AI-Based Phenome Data Analysis for Predicting the Onset of Major Diseases

May 12, 2026 updated by: Jae Yong Jeon, MD

This study aims to develop and validate an artificial intelligence (AI)-based predictive model to estimate the risk of incident onset of five major diseases or conditions: cardiovascular disease, type 2 diabetes mellitus, breast cancer, low back pain, and osteoarthritis, in adults aged 30 to 60 years.

For each participant, an index date will be defined as the date of a prior health screening or another protocol-defined baseline clinical date. Incident disease status for each target disease or condition will be ascertained by retrospective review of electronic medical records for up to 10 years after the index date.

The study integrates retrospective clinical, health screening, laboratory, imaging, and electronic medical record data with prospectively collected biospecimen, proteomic, genomic, questionnaire, lifestyle, and digital health data. Prospective study procedures will be completed over approximately 1 week, with up to 2 additional weeks if needed.

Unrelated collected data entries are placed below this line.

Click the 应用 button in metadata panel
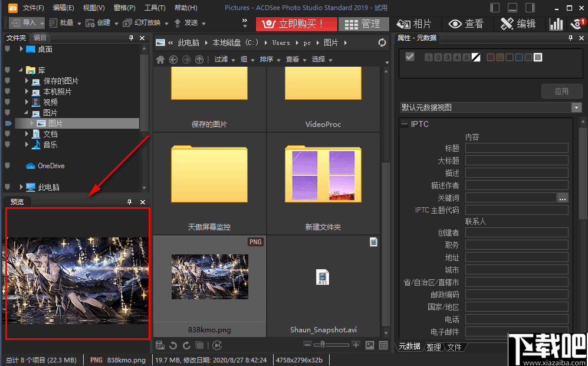This screenshot has width=588, height=366. pyautogui.click(x=561, y=91)
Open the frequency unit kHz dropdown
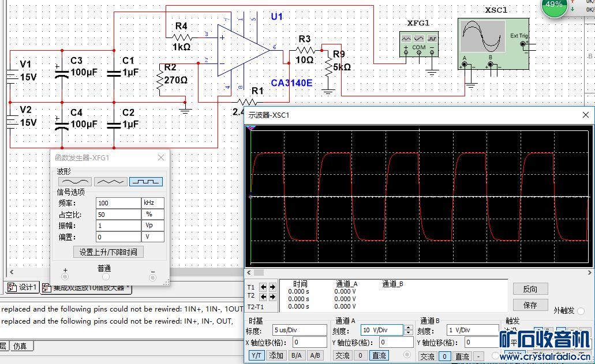This screenshot has width=595, height=364. (x=153, y=203)
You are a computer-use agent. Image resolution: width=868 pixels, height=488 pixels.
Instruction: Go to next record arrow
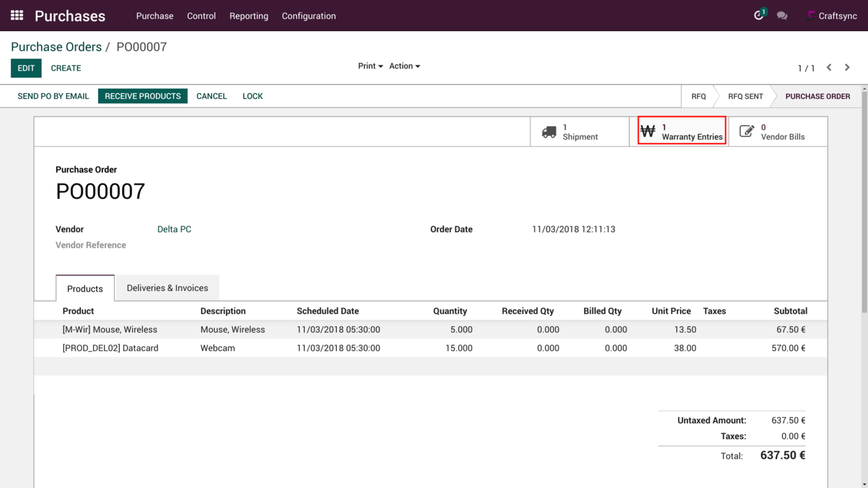[847, 67]
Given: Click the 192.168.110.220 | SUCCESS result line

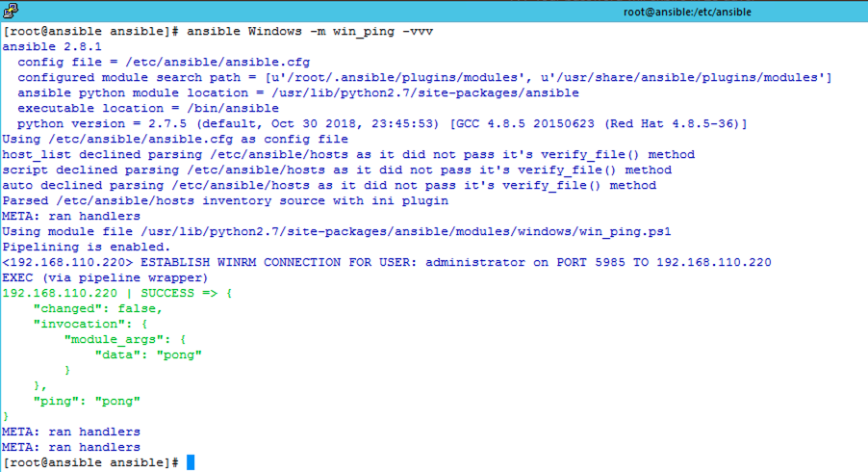Looking at the screenshot, I should click(x=118, y=293).
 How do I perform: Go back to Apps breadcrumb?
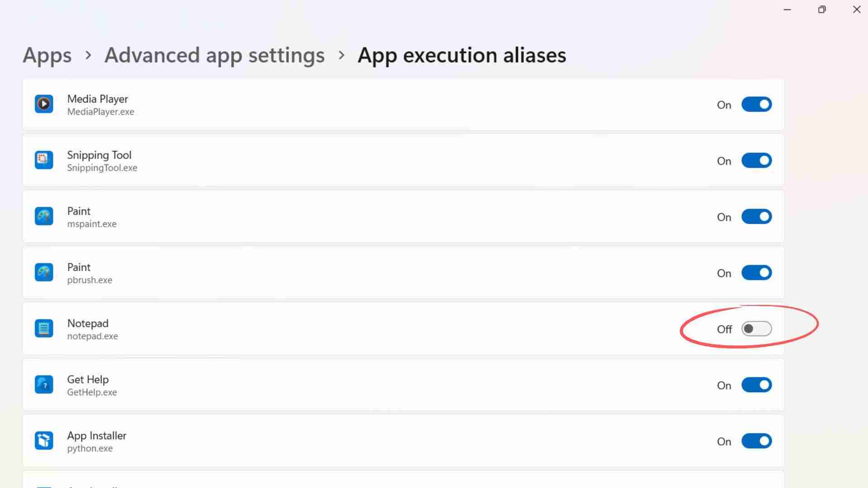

By combining multimodal data, this study seeks to improve disease risk prediction and to identify clinical and biological factors associated with disease onset, ultimately supporting personalized risk stratification and preventive healthcare strategies.

Study Overview

Detailed Description

This observational study aims to develop and validate an artificial intelligence (AI)-based predictive model for assessing the risk of incident onset of five major diseases or conditions: cardiovascular disease, type 2 diabetes mellitus, breast cancer, low back pain, and osteoarthritis, in adults aged 30 to 60 years.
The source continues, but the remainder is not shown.